Interest on FHLB advances was $728,000 for the three months ended December 31,
1999, compared to $251,000 for the same period in 1998. The increase was a
direct result of the continued increase in total FHLB advances in the Company's
program to match fund 15 year loans and securities with advances.
Provision For Loan Losses. The Company made no provision for loan losses for the
quarter ended December 31, 1999 or for the quarter ended December 31, 1998. [See
- - "Asset Quality"]
Noninterest Income. Noninterest income totaled $60,000 for the three months
ended December 31, 1999, compared to $129,000 for the same period in 1998, a
$69,000 decrease.
The decrease in noninterest income was the result of a decline in gains on sales
of interest earning assets of $64,000 as fewer loans were sold into the
secondary market. The decision to sell fewer loans into the secondary market was
a direct result of the Company's decision, in January 1999, to fund loans,
otherwise sellable into the secondary market, with FHLB advances and place such
loans into portfolio.
Page 17 of 23
<PAGE>
Noninterest Expenses. Noninterest expenses totaled $768.000 for the three months
ended December 31, 1999, compared to $714,000 for the three months ended
December 31, 1998.
The increase in noninterest expense was the result of an $78,000 increase in
compensation and benefits expense from $510,000 for the three months ended
December 31, 1998 to $588,000 for the three months ended December 31, 1999.

**DATA LINES**:
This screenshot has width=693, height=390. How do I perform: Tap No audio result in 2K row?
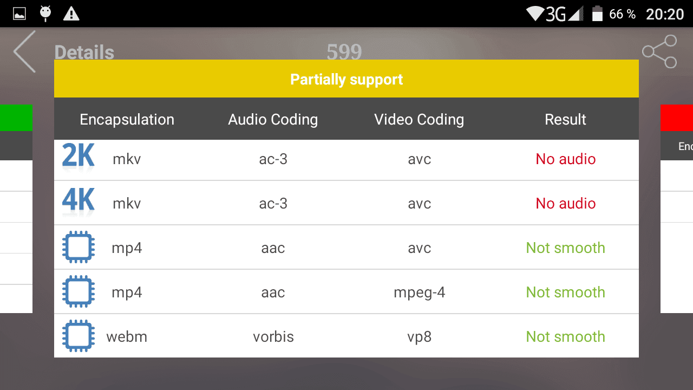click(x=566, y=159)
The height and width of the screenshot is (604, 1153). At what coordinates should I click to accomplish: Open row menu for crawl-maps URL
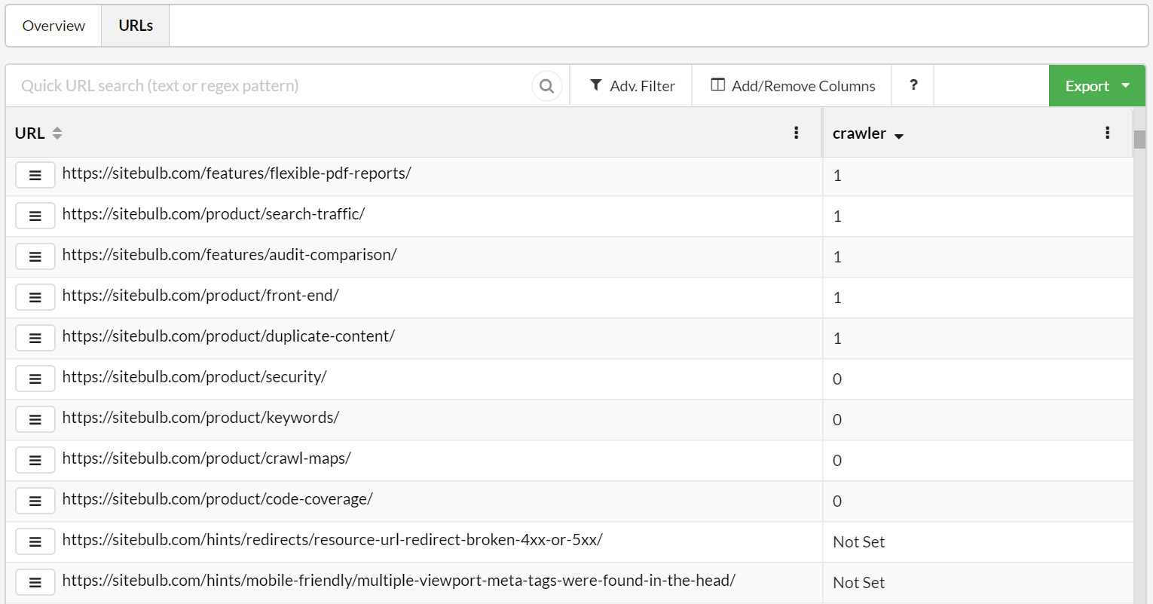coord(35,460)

---

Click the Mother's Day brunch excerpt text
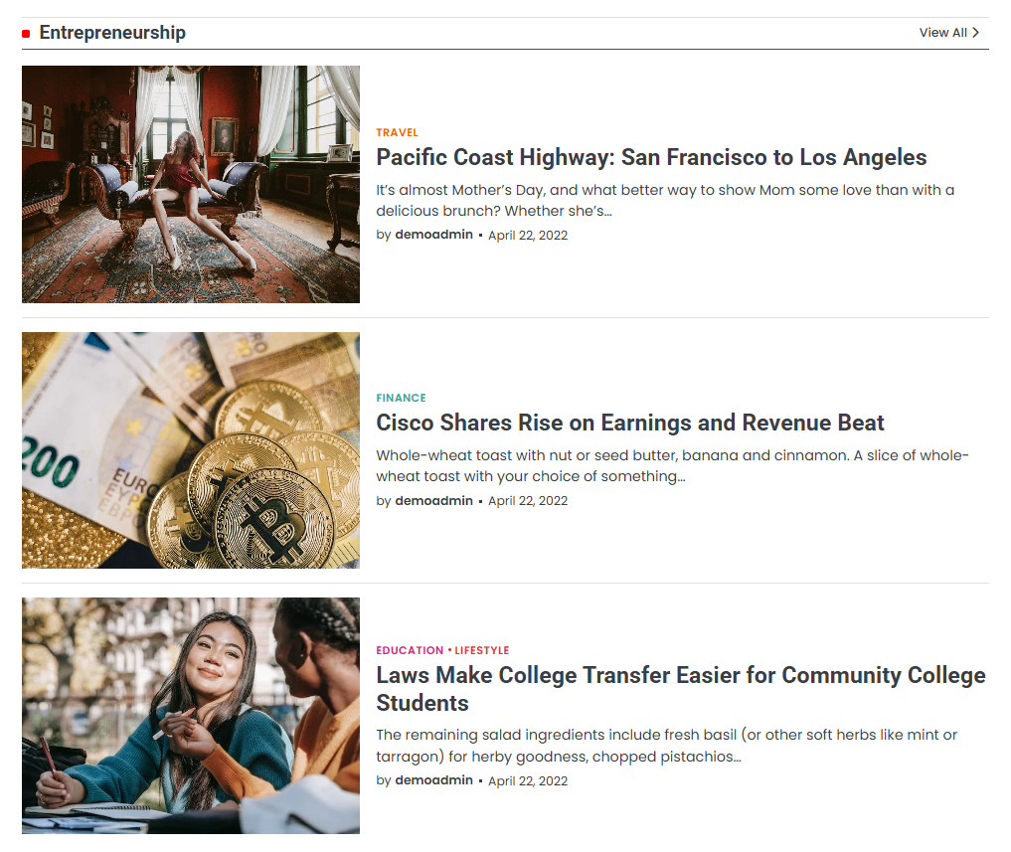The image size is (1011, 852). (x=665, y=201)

**THE TASKS**:
**a.** Reproduce the passage of the quarterly financial report between "Interest on FHLB" and "securities with advances.", inclusive.
**b.** Carry on writing the quarterly financial report from the point where it ends.

**RESULTS OF THE TASKS**:
**a.**
Interest on FHLB advances was $728,000 for the three months ended December 31,
1999, compared to $251,000 for the same period in 1998. The increase was a
direct result of the continued increase in total FHLB advances in the Company's
program to match fund 15 year loans and securities with advances.

**b.**
Also, there was a $49,000 increase in occupancy and equipment expense from
$73,000 for the three months ended December 31, 1998 to $113,000 for the three
months ended December 31, 1999. The increase in both compensation and benefits
expense and occupancy and equipment expense were the result of additional
compensation for the staffing of a new full-service office opened for business
in April 1999. Additional expenses associated with the funding of the Company's
defined benefit pension plan and additional expenses associated with the
Company's Employee Stock Ownership Plan accounted for a portion of the increase
in compensation and benefits expense. At December 31, 1999 the new location had
approximately $4.4 million in loan.
Provision For Income Taxes. The Company incurred federal income tax expense of
$55,000 or 37.0% of pre-tax income for the three months ended December 31, 1999,
compared to $86,000 or 36.4% of pre-tax income for the three months ended
December 31, 1998.
ASSET QUALITY
At December 31, 1999, the Company's non-performing assets totaled $296,000 or
.19% of total assets, compared to $768,000 or .50% of total assets at September
30, 1999. At December 31, 1999, non-performing assets were comprised of fourteen
(14) loans, the largest of which was $240,000, secured by a single family
dwelling.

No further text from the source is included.